Он обернулся, и я увидел на его сером лице улыбку.
– У меня, знаете, появилась еще одна идея, как облегчить себе задачу, – почти застенчиво сказал он. – Пересадить его на азбуку я, конечно, не могу… Но могу создать условия, при которых ему придется туда пересесть. Инстинкт самосохранения у него есть, я в этом уже убедился, – ведь сбежал он из затопленной камеры.
И Ральф поведал мне, что в случае крайней необходимости сожжет во дворе всю свою библиотеку. И не только ее – вообще все тексты, которые найдутся в доме, от записных книжек до рецептов Ренаты. Оставит только форзац из азбуки, и уж тогда… В этот миг я окончательно понял, что он безумен. Не знаю, какое у меня было лицо, когда я ответил, что это чересчур радикальная мера.
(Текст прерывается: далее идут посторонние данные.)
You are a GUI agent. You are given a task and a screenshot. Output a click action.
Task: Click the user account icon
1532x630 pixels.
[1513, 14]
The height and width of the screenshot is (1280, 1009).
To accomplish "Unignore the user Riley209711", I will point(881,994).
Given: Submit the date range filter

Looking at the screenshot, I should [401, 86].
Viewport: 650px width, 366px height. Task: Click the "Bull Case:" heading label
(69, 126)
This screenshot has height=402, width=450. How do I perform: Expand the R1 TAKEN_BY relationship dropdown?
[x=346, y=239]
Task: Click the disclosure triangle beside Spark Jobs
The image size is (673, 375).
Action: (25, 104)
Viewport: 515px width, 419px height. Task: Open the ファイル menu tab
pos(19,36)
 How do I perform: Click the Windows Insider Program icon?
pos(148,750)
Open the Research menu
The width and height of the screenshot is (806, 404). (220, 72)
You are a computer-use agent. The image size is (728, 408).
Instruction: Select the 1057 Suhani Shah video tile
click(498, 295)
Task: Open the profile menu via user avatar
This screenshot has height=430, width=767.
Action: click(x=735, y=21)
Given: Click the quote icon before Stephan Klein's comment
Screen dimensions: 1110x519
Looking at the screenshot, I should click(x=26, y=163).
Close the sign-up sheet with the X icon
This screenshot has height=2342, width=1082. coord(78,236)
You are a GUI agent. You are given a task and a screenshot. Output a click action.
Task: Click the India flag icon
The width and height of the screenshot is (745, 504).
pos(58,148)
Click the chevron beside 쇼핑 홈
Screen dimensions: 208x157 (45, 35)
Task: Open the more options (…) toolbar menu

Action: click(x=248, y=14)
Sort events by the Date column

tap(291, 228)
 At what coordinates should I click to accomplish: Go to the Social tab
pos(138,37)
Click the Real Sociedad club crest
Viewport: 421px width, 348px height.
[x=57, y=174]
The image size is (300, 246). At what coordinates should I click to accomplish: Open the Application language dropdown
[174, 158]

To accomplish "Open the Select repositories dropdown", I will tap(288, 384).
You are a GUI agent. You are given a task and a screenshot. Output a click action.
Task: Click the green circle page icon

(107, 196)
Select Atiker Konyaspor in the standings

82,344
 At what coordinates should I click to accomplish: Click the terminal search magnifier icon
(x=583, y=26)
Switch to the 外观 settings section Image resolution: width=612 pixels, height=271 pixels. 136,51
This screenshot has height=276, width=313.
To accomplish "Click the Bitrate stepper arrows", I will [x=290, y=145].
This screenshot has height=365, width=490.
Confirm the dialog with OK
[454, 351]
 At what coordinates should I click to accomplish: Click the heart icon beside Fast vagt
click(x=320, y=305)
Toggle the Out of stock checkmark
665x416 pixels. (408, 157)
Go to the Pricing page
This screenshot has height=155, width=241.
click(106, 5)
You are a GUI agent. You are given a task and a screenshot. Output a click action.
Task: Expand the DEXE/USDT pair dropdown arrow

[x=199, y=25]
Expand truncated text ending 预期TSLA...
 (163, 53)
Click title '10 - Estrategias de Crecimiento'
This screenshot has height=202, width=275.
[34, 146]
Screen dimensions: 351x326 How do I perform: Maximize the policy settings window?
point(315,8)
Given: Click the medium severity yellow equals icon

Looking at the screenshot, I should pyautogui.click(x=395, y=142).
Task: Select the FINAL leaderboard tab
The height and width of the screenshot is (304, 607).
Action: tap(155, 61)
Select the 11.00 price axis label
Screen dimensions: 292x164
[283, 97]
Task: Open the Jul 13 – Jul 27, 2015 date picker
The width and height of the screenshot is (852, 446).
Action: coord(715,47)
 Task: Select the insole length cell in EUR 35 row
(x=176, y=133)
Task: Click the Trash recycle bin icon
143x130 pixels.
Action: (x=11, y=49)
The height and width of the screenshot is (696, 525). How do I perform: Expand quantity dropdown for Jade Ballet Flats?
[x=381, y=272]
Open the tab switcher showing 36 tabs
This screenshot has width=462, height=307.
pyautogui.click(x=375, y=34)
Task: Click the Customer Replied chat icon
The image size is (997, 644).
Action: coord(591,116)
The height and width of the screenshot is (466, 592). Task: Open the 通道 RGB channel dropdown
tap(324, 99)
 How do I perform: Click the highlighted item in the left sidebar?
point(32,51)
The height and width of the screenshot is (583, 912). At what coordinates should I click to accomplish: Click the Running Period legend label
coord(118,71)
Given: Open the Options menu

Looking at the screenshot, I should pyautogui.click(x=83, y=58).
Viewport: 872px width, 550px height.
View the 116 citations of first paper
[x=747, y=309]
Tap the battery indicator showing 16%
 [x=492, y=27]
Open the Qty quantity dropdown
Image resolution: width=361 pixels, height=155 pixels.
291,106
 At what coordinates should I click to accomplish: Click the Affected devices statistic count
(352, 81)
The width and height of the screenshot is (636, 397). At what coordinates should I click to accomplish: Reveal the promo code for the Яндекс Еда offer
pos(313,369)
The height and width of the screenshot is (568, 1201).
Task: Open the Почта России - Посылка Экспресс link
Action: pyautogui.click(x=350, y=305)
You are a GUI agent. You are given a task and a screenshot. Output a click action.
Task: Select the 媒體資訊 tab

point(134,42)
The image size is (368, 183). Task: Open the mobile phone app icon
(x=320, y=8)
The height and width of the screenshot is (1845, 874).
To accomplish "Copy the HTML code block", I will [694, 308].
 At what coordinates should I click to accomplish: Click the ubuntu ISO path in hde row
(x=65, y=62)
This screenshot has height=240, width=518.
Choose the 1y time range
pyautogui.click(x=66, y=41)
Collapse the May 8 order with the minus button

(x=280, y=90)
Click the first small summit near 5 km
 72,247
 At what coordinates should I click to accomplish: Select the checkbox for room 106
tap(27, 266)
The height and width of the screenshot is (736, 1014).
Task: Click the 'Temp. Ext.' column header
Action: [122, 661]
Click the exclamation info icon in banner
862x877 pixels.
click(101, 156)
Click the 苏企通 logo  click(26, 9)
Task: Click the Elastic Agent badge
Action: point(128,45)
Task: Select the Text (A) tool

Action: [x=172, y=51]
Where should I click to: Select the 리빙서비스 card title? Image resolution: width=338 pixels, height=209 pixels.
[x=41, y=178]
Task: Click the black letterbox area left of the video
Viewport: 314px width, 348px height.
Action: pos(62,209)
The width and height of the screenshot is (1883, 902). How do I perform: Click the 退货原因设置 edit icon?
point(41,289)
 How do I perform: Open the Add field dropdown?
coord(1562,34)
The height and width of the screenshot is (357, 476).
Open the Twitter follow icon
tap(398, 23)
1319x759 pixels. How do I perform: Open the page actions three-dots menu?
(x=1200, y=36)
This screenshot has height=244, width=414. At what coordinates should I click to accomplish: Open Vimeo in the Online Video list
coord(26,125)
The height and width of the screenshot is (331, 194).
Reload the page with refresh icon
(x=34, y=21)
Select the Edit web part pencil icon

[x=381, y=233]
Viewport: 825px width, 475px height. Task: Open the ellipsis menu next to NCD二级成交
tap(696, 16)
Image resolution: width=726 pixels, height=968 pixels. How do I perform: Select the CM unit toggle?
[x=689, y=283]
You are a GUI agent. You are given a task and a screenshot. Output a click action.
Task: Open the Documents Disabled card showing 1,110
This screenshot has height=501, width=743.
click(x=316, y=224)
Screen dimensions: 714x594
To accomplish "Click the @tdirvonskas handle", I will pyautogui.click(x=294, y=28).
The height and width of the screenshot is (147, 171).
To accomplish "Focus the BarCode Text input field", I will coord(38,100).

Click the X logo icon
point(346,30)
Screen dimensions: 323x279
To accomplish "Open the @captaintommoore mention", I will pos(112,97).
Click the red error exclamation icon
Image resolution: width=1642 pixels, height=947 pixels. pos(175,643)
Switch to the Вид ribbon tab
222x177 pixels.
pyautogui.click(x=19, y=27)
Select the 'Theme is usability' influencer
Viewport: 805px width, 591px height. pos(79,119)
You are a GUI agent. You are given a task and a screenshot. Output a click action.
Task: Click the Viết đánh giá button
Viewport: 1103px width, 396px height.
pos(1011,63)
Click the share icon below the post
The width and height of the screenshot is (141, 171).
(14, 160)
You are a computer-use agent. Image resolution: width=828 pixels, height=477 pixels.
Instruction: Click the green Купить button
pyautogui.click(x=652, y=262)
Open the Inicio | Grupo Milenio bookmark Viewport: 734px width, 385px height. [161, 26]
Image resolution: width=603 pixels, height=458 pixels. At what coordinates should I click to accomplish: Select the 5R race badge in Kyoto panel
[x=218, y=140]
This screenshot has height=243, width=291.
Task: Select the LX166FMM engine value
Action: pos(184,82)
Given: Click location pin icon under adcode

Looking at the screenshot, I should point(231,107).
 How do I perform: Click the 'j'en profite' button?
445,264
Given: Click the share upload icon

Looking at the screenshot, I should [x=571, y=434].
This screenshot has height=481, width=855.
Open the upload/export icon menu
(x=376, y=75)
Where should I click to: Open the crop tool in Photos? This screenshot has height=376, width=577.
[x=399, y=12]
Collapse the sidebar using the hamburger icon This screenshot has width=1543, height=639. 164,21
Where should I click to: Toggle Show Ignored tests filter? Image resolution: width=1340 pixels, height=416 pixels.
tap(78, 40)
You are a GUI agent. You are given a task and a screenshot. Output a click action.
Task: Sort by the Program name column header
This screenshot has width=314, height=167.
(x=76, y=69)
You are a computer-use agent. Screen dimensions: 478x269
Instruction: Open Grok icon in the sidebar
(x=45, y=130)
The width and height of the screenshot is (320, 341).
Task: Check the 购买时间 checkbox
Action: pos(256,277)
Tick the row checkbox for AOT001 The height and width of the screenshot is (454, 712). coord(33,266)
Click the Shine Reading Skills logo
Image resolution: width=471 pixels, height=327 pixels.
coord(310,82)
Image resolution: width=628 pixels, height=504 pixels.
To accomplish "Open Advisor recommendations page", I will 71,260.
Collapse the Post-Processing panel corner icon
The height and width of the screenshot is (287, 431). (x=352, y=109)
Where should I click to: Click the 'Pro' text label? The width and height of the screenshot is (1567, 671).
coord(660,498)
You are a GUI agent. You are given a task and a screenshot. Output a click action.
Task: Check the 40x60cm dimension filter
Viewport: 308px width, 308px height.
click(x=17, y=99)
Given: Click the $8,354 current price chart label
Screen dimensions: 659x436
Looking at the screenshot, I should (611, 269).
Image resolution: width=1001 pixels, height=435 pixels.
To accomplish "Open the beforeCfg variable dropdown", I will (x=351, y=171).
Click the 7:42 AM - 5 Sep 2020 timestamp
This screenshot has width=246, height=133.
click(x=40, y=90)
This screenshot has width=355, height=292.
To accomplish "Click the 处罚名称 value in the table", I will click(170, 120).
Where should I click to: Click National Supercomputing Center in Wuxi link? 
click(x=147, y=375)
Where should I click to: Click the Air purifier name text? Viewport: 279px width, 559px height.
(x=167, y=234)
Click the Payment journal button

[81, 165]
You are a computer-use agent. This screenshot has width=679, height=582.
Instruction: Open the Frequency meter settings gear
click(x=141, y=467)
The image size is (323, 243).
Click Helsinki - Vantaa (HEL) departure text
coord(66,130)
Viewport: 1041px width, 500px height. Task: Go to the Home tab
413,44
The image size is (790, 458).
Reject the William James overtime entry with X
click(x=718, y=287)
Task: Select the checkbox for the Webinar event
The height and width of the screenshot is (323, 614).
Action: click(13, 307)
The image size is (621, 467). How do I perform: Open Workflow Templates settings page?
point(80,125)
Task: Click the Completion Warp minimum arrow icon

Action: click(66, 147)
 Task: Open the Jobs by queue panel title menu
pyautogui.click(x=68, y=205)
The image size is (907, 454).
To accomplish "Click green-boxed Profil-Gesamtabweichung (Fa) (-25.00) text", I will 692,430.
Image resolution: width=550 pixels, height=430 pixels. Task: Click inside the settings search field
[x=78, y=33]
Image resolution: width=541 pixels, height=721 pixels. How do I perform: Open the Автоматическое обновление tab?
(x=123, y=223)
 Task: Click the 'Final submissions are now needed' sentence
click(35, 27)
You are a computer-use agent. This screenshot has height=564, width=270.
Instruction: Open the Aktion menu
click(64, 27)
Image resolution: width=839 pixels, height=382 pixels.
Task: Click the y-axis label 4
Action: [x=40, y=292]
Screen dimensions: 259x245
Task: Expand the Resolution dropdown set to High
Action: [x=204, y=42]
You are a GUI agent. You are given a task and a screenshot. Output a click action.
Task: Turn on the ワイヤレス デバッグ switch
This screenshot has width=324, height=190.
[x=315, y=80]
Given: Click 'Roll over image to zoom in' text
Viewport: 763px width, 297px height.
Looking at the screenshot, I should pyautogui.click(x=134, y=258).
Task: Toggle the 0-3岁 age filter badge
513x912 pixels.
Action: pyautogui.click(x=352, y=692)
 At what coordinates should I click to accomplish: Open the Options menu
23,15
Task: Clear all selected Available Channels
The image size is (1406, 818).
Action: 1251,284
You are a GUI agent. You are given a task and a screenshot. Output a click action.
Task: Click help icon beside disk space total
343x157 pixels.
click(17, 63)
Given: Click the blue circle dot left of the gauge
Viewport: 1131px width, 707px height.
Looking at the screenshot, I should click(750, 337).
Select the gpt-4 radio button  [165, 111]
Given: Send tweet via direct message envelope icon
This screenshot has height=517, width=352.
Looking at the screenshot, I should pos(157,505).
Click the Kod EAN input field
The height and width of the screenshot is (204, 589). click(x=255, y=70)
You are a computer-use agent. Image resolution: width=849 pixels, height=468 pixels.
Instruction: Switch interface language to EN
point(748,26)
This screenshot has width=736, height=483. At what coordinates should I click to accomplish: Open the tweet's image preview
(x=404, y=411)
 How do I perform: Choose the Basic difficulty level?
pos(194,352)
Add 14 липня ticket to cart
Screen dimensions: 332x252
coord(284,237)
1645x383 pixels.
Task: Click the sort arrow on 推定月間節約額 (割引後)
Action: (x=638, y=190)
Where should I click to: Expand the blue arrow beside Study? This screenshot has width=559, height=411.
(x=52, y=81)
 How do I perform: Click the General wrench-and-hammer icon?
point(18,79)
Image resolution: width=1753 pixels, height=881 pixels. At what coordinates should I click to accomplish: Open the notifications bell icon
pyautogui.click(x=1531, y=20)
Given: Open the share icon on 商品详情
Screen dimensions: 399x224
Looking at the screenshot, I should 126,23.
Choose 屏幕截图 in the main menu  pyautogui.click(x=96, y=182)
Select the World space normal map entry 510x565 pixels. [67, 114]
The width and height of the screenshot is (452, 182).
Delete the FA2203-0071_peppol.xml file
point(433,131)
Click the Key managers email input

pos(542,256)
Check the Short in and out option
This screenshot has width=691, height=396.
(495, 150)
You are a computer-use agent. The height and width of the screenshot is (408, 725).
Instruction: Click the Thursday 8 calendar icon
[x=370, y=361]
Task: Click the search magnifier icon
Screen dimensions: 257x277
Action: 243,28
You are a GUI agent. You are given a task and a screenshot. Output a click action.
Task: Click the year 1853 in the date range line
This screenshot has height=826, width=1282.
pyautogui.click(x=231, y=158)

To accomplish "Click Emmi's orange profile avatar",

И добавил, что в Праге меня ждут неотложные дела.
Я уехал после обеда. Рената буквально заставила меня задержаться и приготовила индейку. В машине обнаружился сверток с печеньем. Когда она успела собрать гостинец, я и не заметил. Погода установилась прекрасная, и к пяти часам я уже был дома.
В течение вечера я несколько раз подходил к телефону, чтобы набрать номер кого-нибудь из коллег, и каждый раз отменял решение. Может быть, Ральф одумается. Опомнится. Может быть, я просто не понял шутки, ведь это, конечно, был розыгрыш, он просто решил напугать меня, испытать мою впечатлительность. Если и нужно кому-то звонить, то это ему. И он засмеется, скажет, что дешево меня купил. Но прежде всего мне нужно немного поспать, выпить стопочку и поспать.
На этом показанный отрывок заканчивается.